LANSING, Mich. (WLNS) — The Michigan State Capitol was the stage for a rather raucous debate on Tuesday about how — and against whom — transgender high school athletes should compete in Michigan.
A bill — Senate bill 218 — was proposed earlier this year that would make it required that transgender athletes compete on the teams with the gender they were assigned at birth. That is, unless the sport is not gender specific; in that instance, the athlete may compete on the available team.
Those who support this potential legislation say it’s about making sure the playing field remains even — often citing Title IX as the starting point.
“It’s unfair and in some cases unsafe,” said Senator Lana Theis about transgender females competing against cisgender females. “Testosterone creates larger bodies, stronger bones.. the exact same workout between a male and female has a greater result on the male.”
Dr. Gabriel Higerd testified on Tuesday citing this year’s statistics in Michigan track as reason to support the bill.
“In Michigan in the current outdoor season, there were 523 boys who jumped farther than the best girl in the long jump,” Higerd said. “If these athletes were transgender of the same rate as in the general population …you could expect transgender girls to win 81 to 98 percent of the time.”
That assertion was met with opposition, with some lawmakers saying that this bill is trying to solve a problem that doesn’t exist in the first place.
“Do you know how many student athletes there are in Michigan?,” asked Sen.
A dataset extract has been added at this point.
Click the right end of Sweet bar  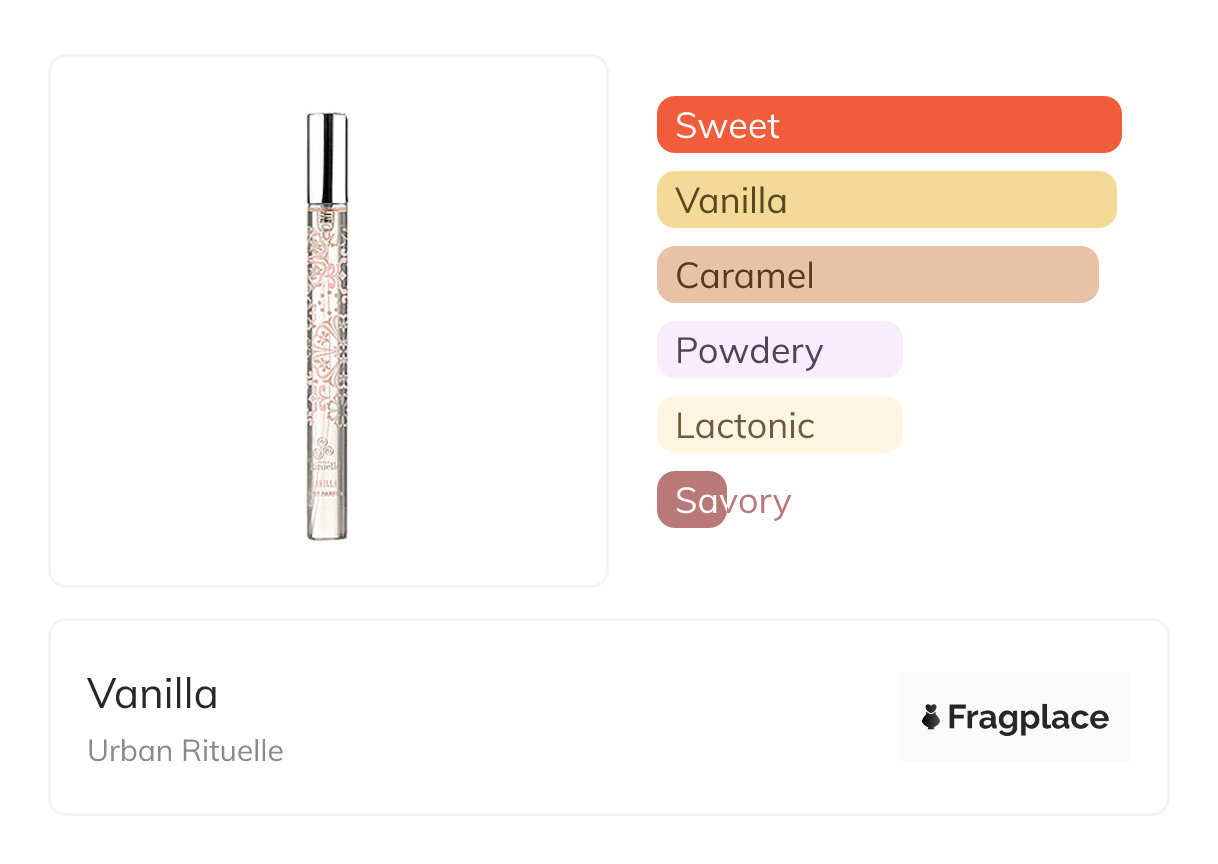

Dayna Polehanki. “It’s 180,000.
“Do you know over the past five years how many transgender kids have applied to play sports in Michigan? The answer is 10.”
Those who argued against the bill say this is about more than trophies, it’s about making this in an already slighted community feel accepted.
“Please consider the harm this would cause to an already vulnerable group of people,” said Dr. Maureen Connolly, a physician with the Henry Ford Health System who works with transgender youth.
The Michigan High School Athletic Association has remained firm in its stance against this proposed bill — calling it unnecessary.